Bryson Stott, hacking on the first pitch, flied out to right field with two on in the third. Bryce Harper doubled with two out in the fifth — or hit a single that Gold Glover Kyle Tucker literally set up in a two-bagger — but went no further, Nick Castellanos flied out to left after a 10-pitch scramble.
That ended Verlander’s day. He allowed just one run and four hits in five innings, walking four but striking out six, the last three, in 94 pitches.
The Phillies’ bullpen, which has been terrific all series, continued to keep them in the game. Connor Brogdon retired six of the seven batters he faced, five with punchouts. He worked around Alex Bregman’s one-out double, which hit the top of the Sherwin Williams sign in left, in the fourth.
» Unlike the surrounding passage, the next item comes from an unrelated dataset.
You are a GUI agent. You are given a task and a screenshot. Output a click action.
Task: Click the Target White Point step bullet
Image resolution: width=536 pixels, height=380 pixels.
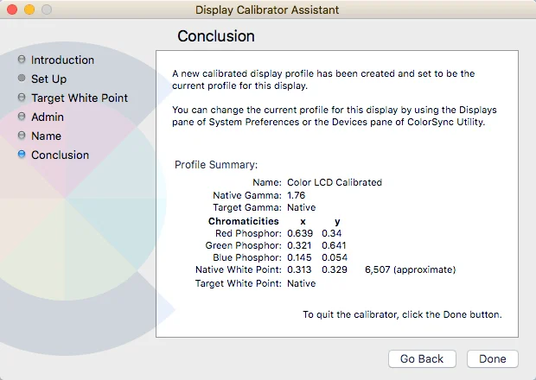pyautogui.click(x=22, y=98)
Jose Alvarado navigated around Altuve’s single to lead off the sixth. Sensing a chance to tip the momentum, Rob Thomson walked Seranthony Dominguez early in the seventh. He was faced by a Yuli Gurriel double but survived, Gurriel caught in a third-and-home bunt on a McCormick groundout.
The Astros tacked on a run in the eighth, charged to Dominguez. He allowed a walk and a hit-and-run single to Pena before exiting. Yordan Alvarez’s grounder to first by David Robertson scored Altuve to make it 3-1.
The Phillies finally broke through in the eighth, with Castellanos and Stott doing the work. Jean Segura, who had been 3-for-31 since the end of the division series, pounded his second hit of the day to score a run. But Pressly entered to whiff Marsh, then got Schwarber to rope a one-hopper to Mancini.